In a trial run late Wednesday, the craft was taken 35,000 feet above U.S. Army's Yuma Proving Ground by a C-17 aircraft and dropped -- making it more of test fall than a test flight. The craft's parachute system performed ideally, enabling Orion to return softly to the Arizona desert sands below.
It was a passing grade for the chute's first high-altitude test. To put extra aerodynamic stress on the system, engineers allowed Orion to free fall for 10 seconds after being dropped from the plane.
"We've put the parachutes through their paces in ground and airdrop testing in just about every conceivable way before we begin sending them into space on EFT-1 before the year's done," said Mark Geyer, manager of the Orion mission. "The series of tests has proven the system and will help ensure crew and mission safety for our astronauts in the future."
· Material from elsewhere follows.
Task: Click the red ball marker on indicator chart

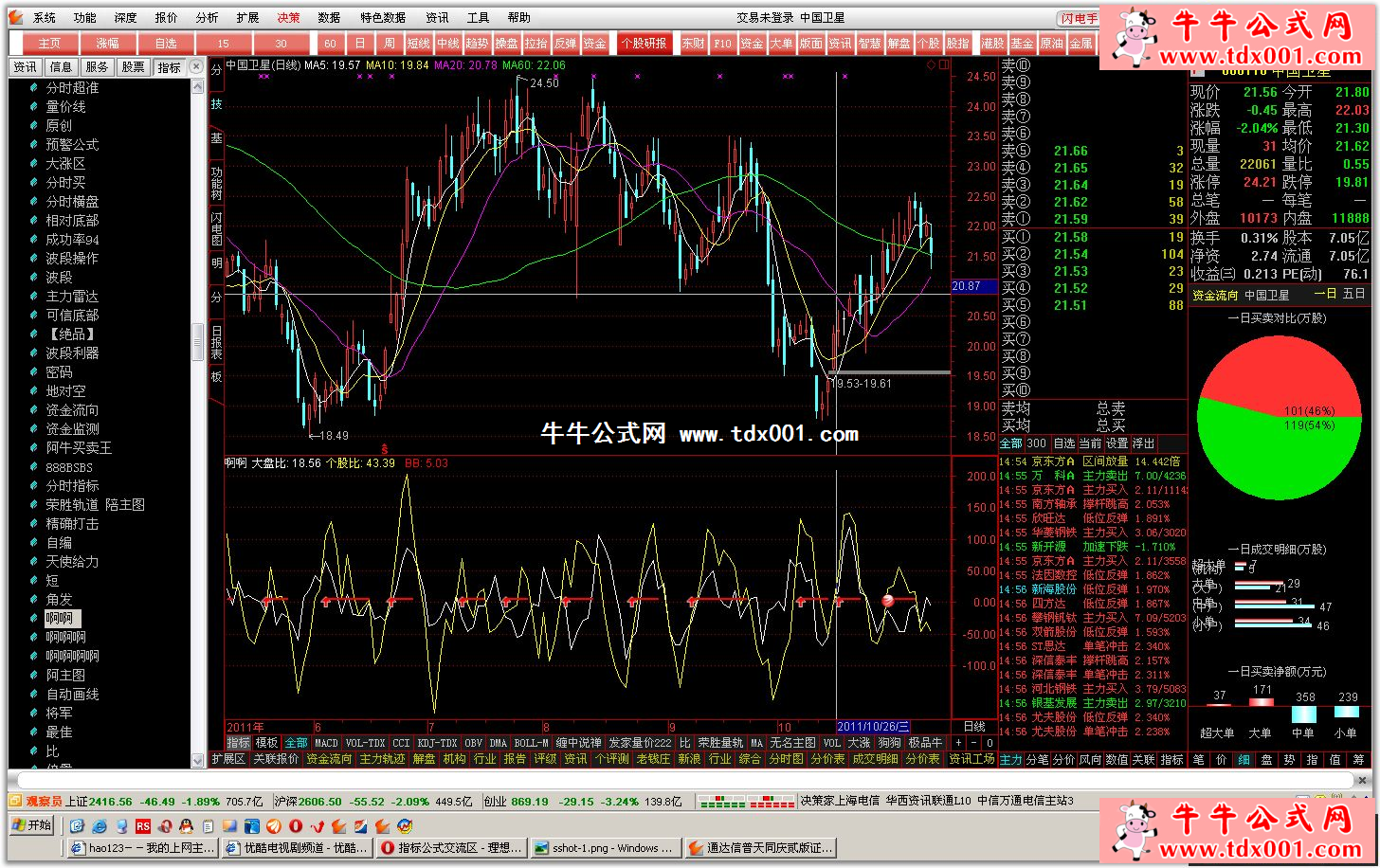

EFT-1, short for Exploration Flight Test, will be Orion's first true test, a trip to space. Though the craft -- designed to carry humans -- won't bring any astronauts with it during EFT-1, it will travel farther into space than any spacecraft with human-carrying capacity has in more than 40 years.
In December of this year, Orion will be flung some 3,600 miles into the cold of space. It will orbit Earth four times in just four hours before returning.
Before that, though, Orion must successfully complete three more tests -- the first of which, another parachute test, is scheduled for August.